The Vontae pick with the blurry Jets logo in the background is my new wallpaper. As for the porn hub, you should check out richardsrealm.com…or so I’ve heard…[ahem]
I keep imagining that Sparano’s exact words while he’s still got hold of Ryan’s hand were “Keep talkin’ asshole”
As for why Rex Ryan has it in for the Dolphins, credit goes to TheDon74 for uncovering this story. It’s pretty well known that Buddy Ryan and Don Shula hated one another back in the day. The rivalry started in 1969 when Buddy coached the Jets defense that beat Shula’s Colts in Super Bowl III. Shula repaid the favor when he and Dan Marino dismantled Buddy’s 1985 Bears defense, preventing Chicago’s would-be perfect season. What isn’t widely known is that after a game, Buddy Ryan had a practice of treating his sons to a buffet in celebration of a win. After that game, Buddy was so angry and depressed that he lost his appetite completely for the entire week.
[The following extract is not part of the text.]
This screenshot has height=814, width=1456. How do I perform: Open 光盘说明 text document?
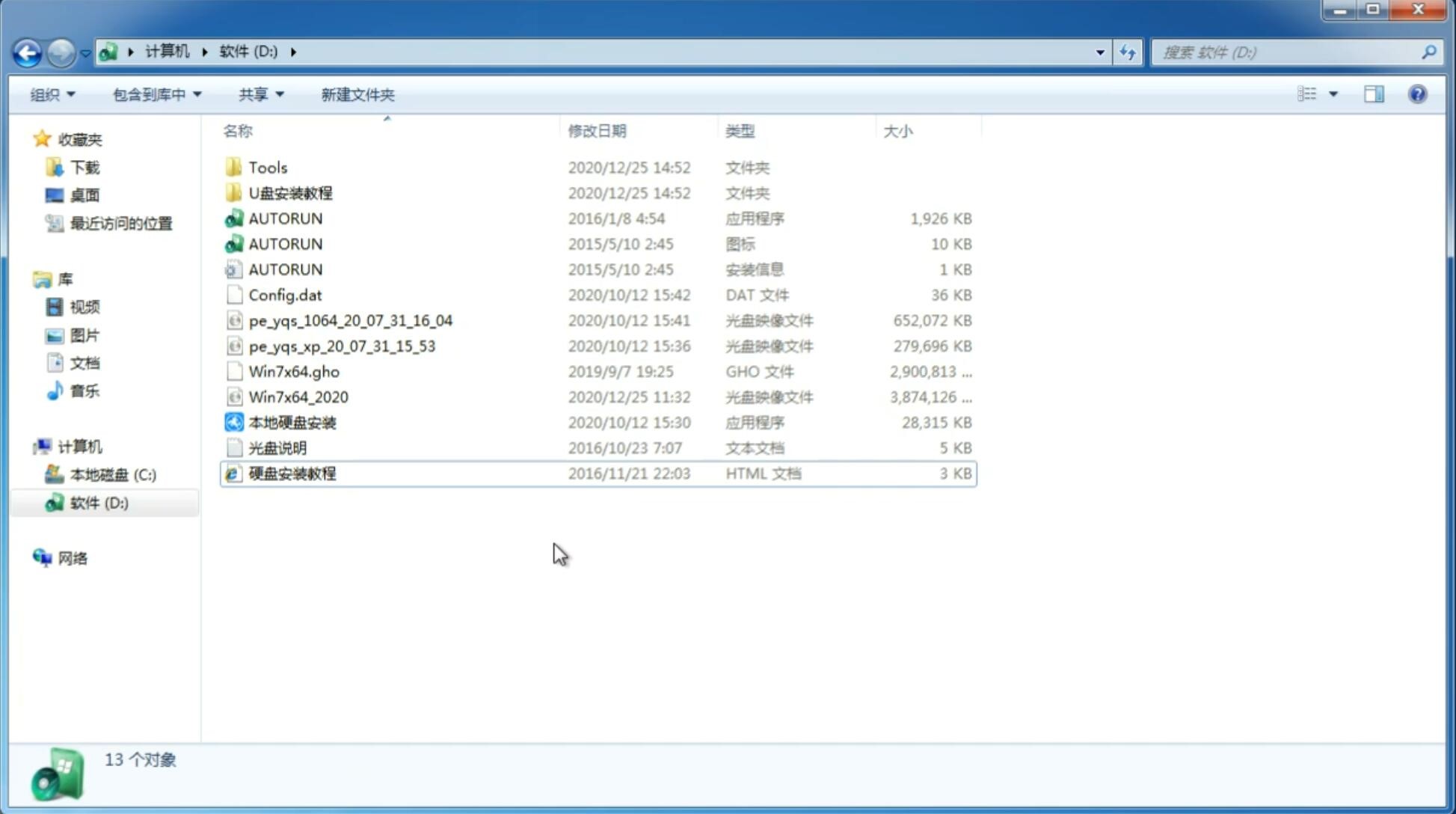pyautogui.click(x=278, y=447)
Since then, Rex has yet to forgive the Miami Dolphins for costing him an all-you-can-eat buffet meal.
Holy shit, this site is fucking awesome. I just found it randomly, as I finally got sick of reading Armando Faguero’s blogs in the Miami Herald.
Seriously, Dude, (see how I capitalized “Dude,” allowing it to double as not only a sign of friendly banter, but also your friggin’ name!) this is a great blog you got here. I do believe I will be bookmarking it and re-visiting often. By the way, watch your fucking contractions, Dude, YOU’RE fucking better than that.
Keep up the good work. And maybe put up a few more shots of cheerleaders looking really fucking hot.
Anyway, back to business… fuck the Patriots!
We win this weekend, 31-21.
Thanks Mike! Welcome to the crazy.
And the vastly underrated “Tittyball Junction,” & “Tronkosonko,” and my personal favorite, “Faggatron.”